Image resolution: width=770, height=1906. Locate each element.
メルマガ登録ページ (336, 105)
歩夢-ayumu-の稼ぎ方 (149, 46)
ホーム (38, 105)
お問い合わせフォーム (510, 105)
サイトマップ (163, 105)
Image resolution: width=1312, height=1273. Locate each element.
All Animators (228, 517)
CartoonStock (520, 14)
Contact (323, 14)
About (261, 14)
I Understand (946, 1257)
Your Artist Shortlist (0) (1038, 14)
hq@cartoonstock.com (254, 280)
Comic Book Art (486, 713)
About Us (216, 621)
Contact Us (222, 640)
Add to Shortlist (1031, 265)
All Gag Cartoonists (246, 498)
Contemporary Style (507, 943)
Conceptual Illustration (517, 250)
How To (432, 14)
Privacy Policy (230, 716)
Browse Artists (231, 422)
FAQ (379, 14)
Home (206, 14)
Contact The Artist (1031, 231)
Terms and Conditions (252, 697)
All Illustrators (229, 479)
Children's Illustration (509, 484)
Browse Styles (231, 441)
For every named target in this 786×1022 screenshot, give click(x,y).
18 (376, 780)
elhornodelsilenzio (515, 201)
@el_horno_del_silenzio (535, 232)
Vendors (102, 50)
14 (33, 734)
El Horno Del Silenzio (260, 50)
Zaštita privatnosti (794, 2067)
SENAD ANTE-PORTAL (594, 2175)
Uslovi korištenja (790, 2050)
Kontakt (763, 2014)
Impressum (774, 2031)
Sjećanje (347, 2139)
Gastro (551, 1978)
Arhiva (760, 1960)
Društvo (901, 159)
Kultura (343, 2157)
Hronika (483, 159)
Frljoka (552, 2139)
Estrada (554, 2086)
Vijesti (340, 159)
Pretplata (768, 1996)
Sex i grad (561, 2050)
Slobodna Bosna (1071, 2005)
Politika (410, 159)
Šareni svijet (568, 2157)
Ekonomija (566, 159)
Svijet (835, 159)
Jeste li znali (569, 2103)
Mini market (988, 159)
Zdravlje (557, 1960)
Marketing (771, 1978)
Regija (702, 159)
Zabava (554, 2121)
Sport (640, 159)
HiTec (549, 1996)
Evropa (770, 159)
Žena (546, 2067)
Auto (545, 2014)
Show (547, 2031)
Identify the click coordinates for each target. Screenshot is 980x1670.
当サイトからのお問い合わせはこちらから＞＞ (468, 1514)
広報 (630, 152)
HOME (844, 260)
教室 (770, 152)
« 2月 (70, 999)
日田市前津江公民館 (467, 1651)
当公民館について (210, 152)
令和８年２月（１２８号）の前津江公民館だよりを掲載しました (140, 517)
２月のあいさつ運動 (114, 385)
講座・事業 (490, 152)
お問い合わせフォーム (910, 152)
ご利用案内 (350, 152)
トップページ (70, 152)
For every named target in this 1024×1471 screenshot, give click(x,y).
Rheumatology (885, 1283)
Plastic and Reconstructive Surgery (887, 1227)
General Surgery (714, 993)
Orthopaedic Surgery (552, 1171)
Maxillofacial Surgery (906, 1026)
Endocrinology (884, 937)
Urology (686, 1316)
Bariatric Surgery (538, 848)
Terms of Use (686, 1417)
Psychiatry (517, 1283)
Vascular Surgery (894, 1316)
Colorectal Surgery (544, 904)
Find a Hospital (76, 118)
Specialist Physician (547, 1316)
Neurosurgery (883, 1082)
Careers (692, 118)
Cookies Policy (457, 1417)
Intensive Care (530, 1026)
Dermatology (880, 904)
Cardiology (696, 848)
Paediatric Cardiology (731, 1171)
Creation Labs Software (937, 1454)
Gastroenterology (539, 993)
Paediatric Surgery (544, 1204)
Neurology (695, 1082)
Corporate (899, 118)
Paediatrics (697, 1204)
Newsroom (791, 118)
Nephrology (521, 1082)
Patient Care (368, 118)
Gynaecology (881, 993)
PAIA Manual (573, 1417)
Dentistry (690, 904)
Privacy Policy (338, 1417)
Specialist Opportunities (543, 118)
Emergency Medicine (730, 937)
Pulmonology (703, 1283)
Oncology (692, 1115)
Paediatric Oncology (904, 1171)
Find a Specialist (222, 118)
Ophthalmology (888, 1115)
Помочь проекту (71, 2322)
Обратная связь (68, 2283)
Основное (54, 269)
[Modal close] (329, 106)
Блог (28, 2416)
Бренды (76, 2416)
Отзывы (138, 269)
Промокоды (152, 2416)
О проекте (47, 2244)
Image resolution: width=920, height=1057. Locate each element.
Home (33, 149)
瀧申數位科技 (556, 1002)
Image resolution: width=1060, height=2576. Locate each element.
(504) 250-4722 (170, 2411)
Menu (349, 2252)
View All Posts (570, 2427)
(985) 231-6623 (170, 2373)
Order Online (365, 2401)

PROBLEM STATEMENT |
Reproduce every one of the entries above word for word, keeping each line unchanged and in the same order.

THE SOLUTION |
Image resolution: width=770, height=1906. Locate each element.
メルマガ登録ページ (336, 105)
歩夢-ayumu-の稼ぎ方 (149, 46)
ホーム (38, 105)
お問い合わせフォーム (510, 105)
サイトマップ (163, 105)
Image resolution: width=1312, height=1273. Locate each element.
All Animators (228, 517)
CartoonStock (520, 14)
Contact (323, 14)
About (261, 14)
I Understand (946, 1257)
Your Artist Shortlist (0) (1038, 14)
hq@cartoonstock.com (254, 280)
Comic Book Art (486, 713)
About Us (216, 621)
Contact Us (222, 640)
Add to Shortlist (1031, 265)
All Gag Cartoonists (246, 498)
Contemporary Style (507, 943)
Conceptual Illustration (517, 250)
How To (432, 14)
Privacy Policy (230, 716)
Browse Artists (231, 422)
FAQ (379, 14)
Home (206, 14)
Contact The Artist (1031, 231)
Terms and Conditions (252, 697)
All Illustrators (229, 479)
Children's Illustration (509, 484)
Browse Styles (231, 441)
For every named target in this 786×1022 screenshot, give click(x,y).
18 (376, 780)
elhornodelsilenzio (515, 201)
@el_horno_del_silenzio (535, 232)
Vendors (102, 50)
14 (33, 734)
El Horno Del Silenzio (260, 50)
Zaštita privatnosti (794, 2067)
SENAD ANTE-PORTAL (594, 2175)
Uslovi korištenja (790, 2050)
Kontakt (763, 2014)
Impressum (774, 2031)
Sjećanje (347, 2139)
Gastro (551, 1978)
Arhiva (760, 1960)
Društvo (901, 159)
Kultura (343, 2157)
Hronika (483, 159)
Frljoka (552, 2139)
Estrada (554, 2086)
Vijesti (340, 159)
Pretplata (768, 1996)
Sex i grad (561, 2050)
Slobodna Bosna (1071, 2005)
Politika (410, 159)
Šareni svijet (568, 2157)
Ekonomija (566, 159)
Svijet (835, 159)
Jeste li znali (569, 2103)
Mini market (988, 159)
Zdravlje (557, 1960)
Marketing (771, 1978)
Regija (702, 159)
Zabava (554, 2121)
Sport (640, 159)
HiTec (549, 1996)
Evropa (770, 159)
Žena (546, 2067)
Auto (545, 2014)
Show (547, 2031)
Identify the click coordinates for each target. Screenshot is 980x1670.
当サイトからのお問い合わせはこちらから＞＞ (468, 1514)
広報 (630, 152)
HOME (844, 260)
教室 (770, 152)
« 2月 (70, 999)
日田市前津江公民館 (467, 1651)
当公民館について (210, 152)
令和８年２月（１２８号）の前津江公民館だよりを掲載しました (140, 517)
２月のあいさつ運動 (114, 385)
講座・事業 (490, 152)
お問い合わせフォーム (910, 152)
ご利用案内 (350, 152)
トップページ (70, 152)
For every named target in this 1024×1471 screenshot, give click(x,y).
Rheumatology (885, 1283)
Plastic and Reconstructive Surgery (887, 1227)
General Surgery (714, 993)
Orthopaedic Surgery (552, 1171)
Maxillofacial Surgery (906, 1026)
Endocrinology (884, 937)
Urology (686, 1316)
Bariatric Surgery (538, 848)
Terms of Use (686, 1417)
Psychiatry (517, 1283)
Vascular Surgery (894, 1316)
Colorectal Surgery (544, 904)
Find a Hospital (76, 118)
Specialist Physician (547, 1316)
Neurosurgery (883, 1082)
Careers (692, 118)
Cookies Policy (457, 1417)
Intensive Care (530, 1026)
Dermatology (880, 904)
Cardiology (696, 848)
Paediatric Cardiology (731, 1171)
Creation Labs Software (937, 1454)
Gastroenterology (539, 993)
Paediatric Surgery (544, 1204)
Neurology (695, 1082)
Corporate (899, 118)
Paediatrics (697, 1204)
Newsroom (791, 118)
Nephrology (521, 1082)
Patient Care (368, 118)
Gynaecology (881, 993)
PAIA Manual (573, 1417)
Dentistry (690, 904)
Privacy Policy (338, 1417)
Specialist Opportunities (543, 118)
Emergency Medicine (730, 937)
Pulmonology (703, 1283)
Oncology (692, 1115)
Paediatric Oncology (904, 1171)
Find a Specialist (222, 118)
Ophthalmology (888, 1115)
Помочь проекту (71, 2322)
Обратная связь (68, 2283)
Основное (54, 269)
[Modal close] (329, 106)
Блог (28, 2416)
Бренды (76, 2416)
Отзывы (138, 269)
Промокоды (152, 2416)
О проекте (47, 2244)
Image resolution: width=920, height=1057. Locate each element.
Home (33, 149)
瀧申數位科技 (556, 1002)
Image resolution: width=1060, height=2576. Locate each element.
(504) 250-4722 (170, 2411)
Menu (349, 2252)
View All Posts (570, 2427)
(985) 231-6623 (170, 2373)
Order Online (365, 2401)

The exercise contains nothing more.